**Task goal**
Starting at the line that holds "Where should I click to: Select", restate every line word for word up to and including the last one in the listing below, and omit all pictures.

* * *

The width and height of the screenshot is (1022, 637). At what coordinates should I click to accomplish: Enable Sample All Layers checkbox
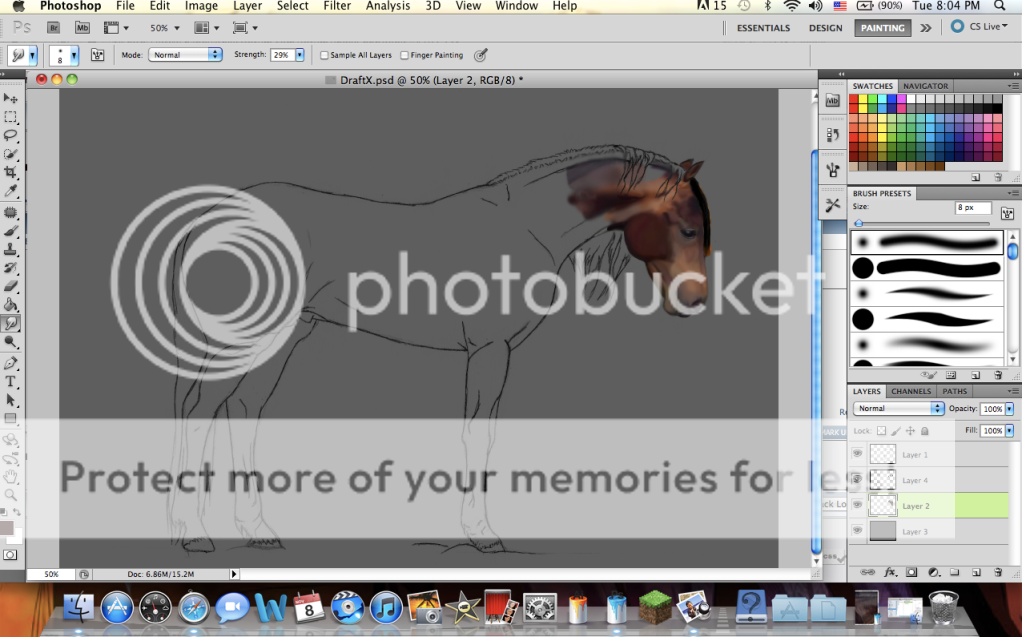324,56
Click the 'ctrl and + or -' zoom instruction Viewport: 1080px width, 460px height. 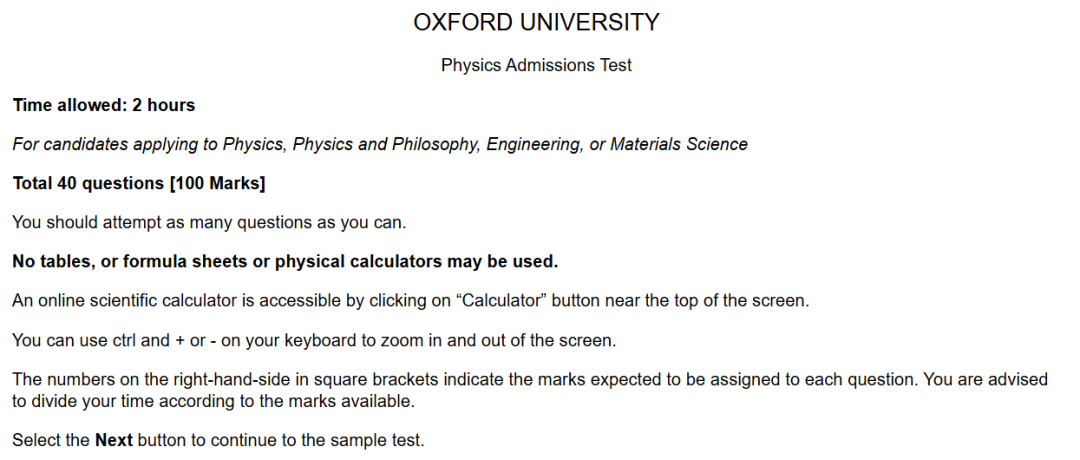tap(165, 341)
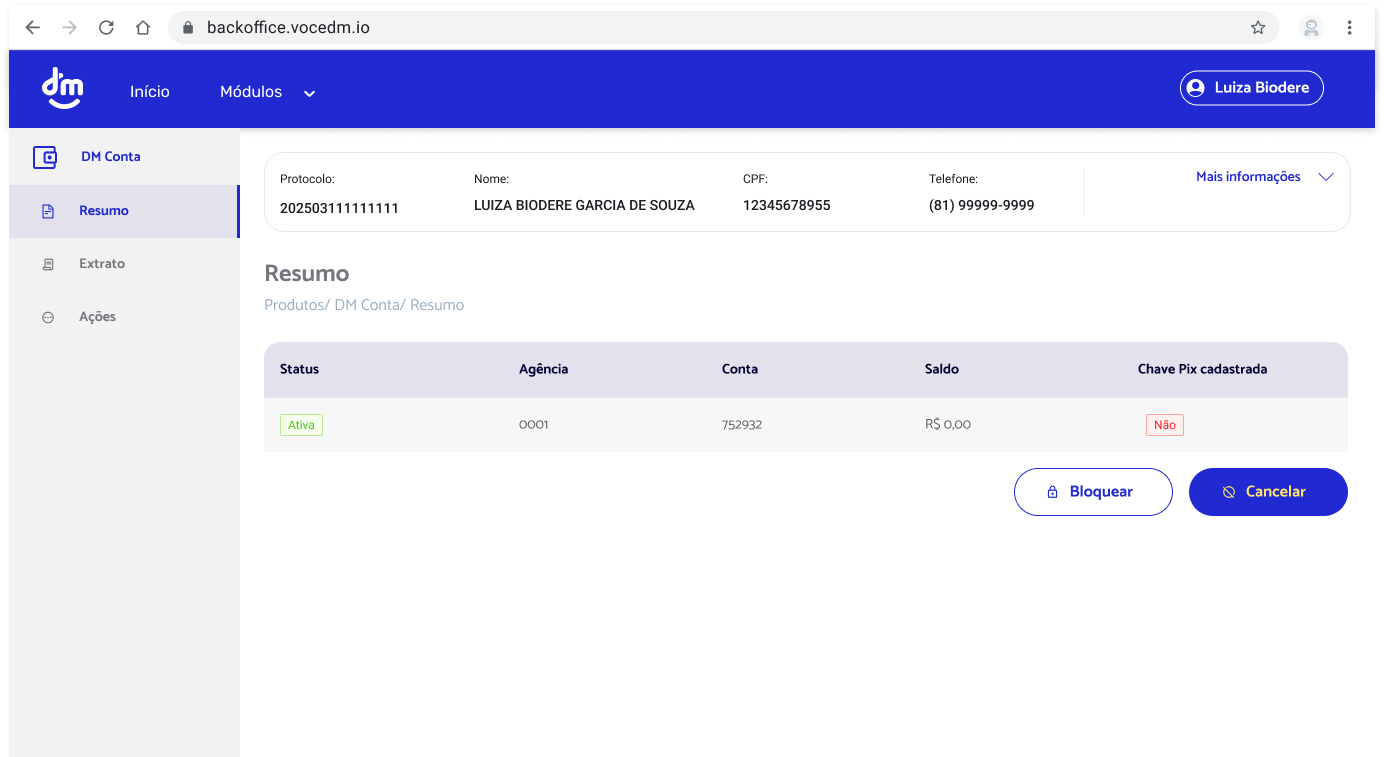Screen dimensions: 1384x757
Task: Click the red Não Pix badge
Action: coord(1164,424)
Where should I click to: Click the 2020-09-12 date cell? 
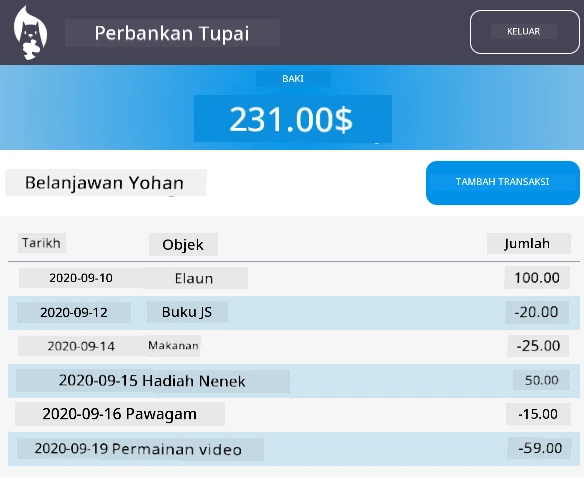pos(74,312)
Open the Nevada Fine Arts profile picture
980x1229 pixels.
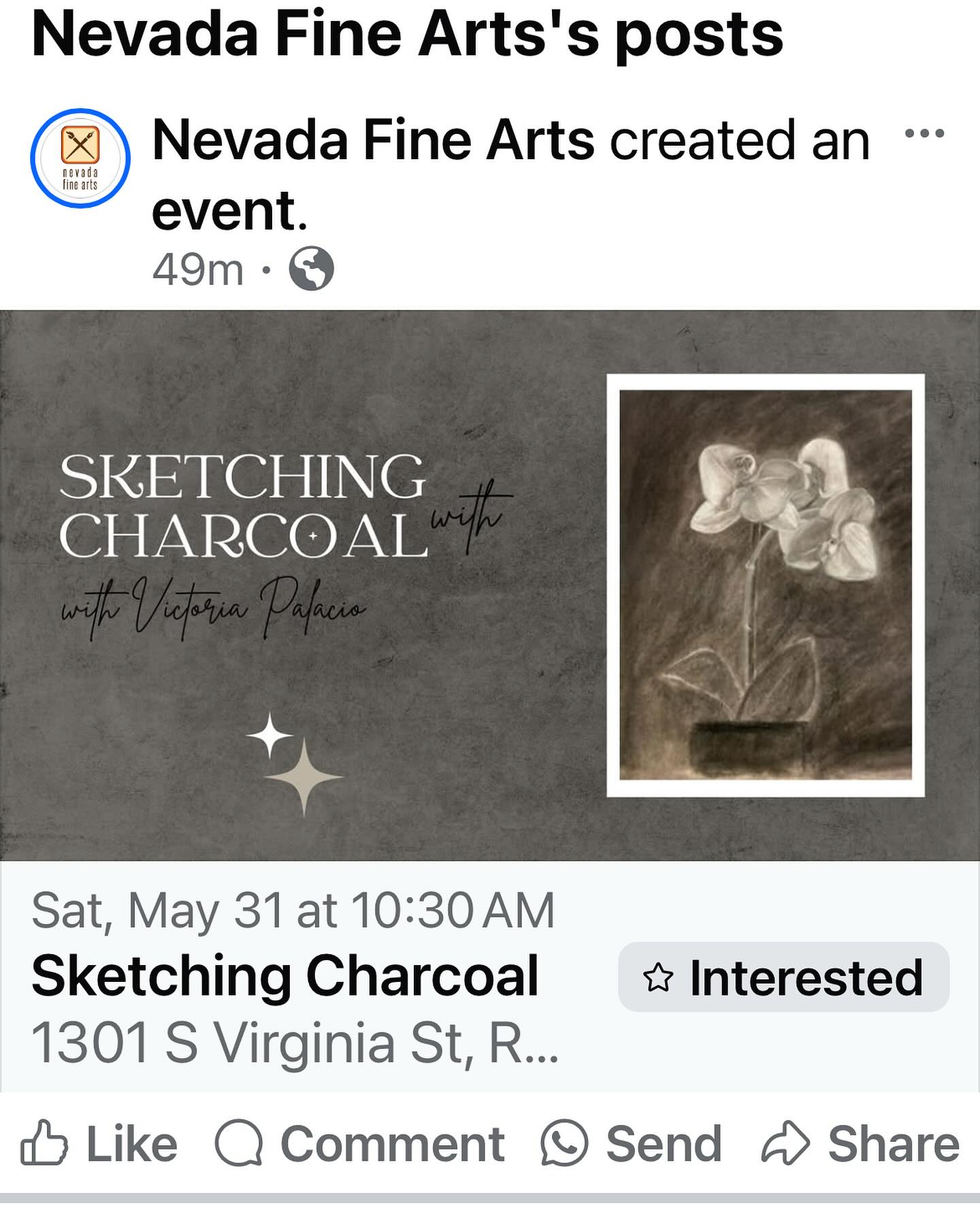[80, 159]
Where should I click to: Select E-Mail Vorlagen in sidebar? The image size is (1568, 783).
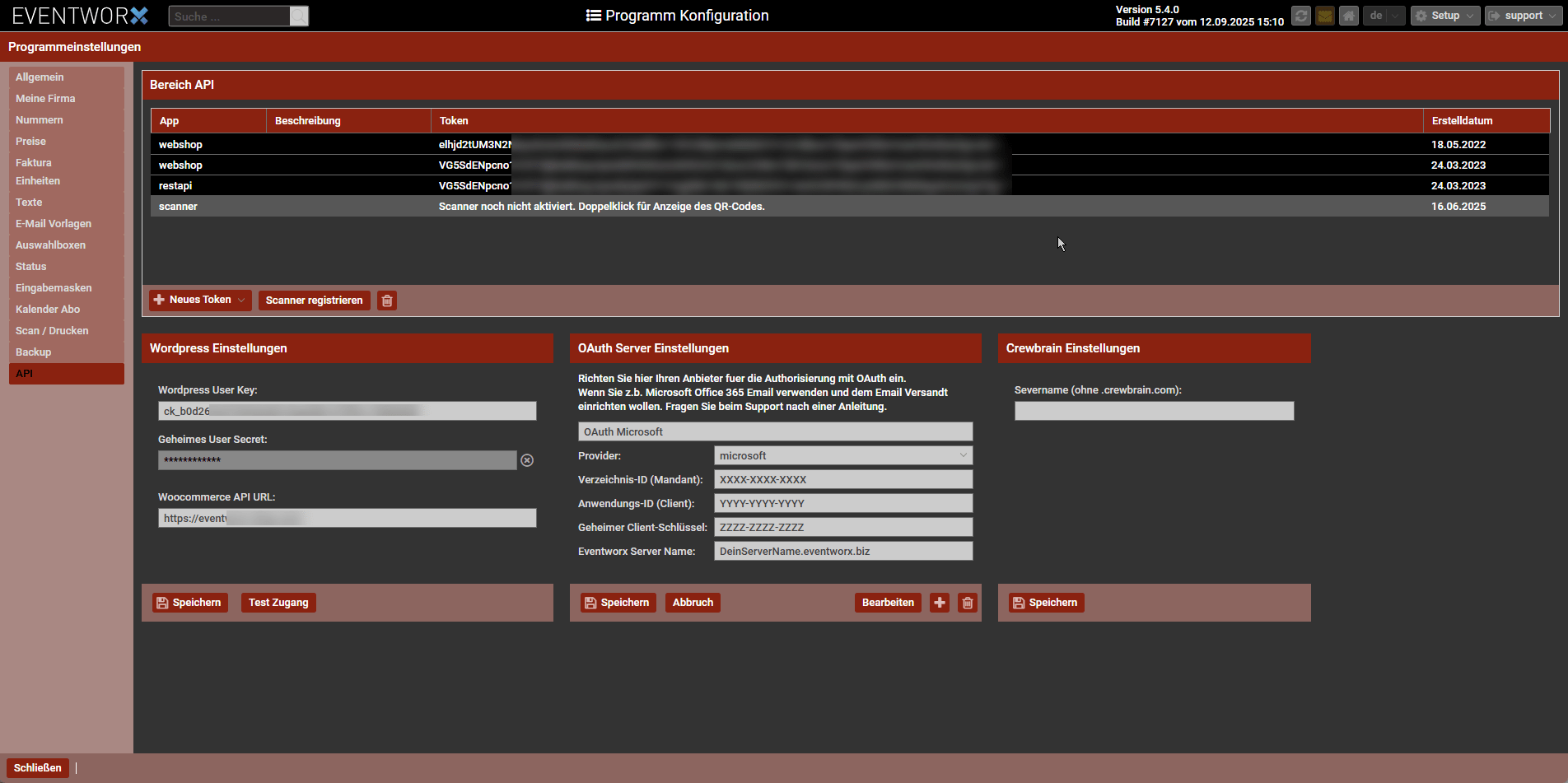click(x=54, y=224)
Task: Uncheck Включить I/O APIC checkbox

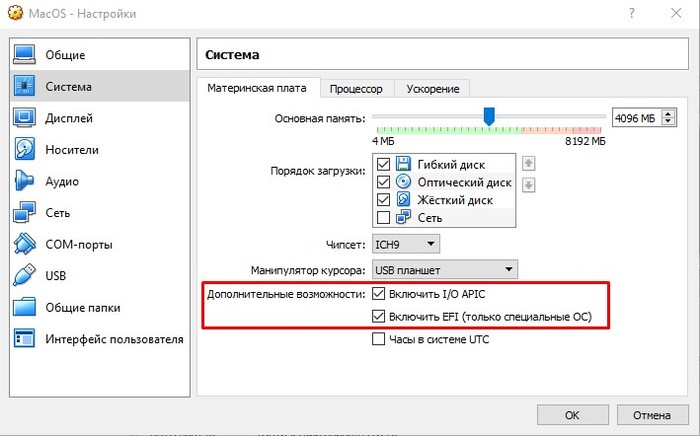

* * *

**Answer to this exercise**
Where should I click to: Select E-Mail Vorlagen in sidebar? The image size is (1568, 783).
click(x=54, y=224)
Task: Uncheck Включить I/O APIC checkbox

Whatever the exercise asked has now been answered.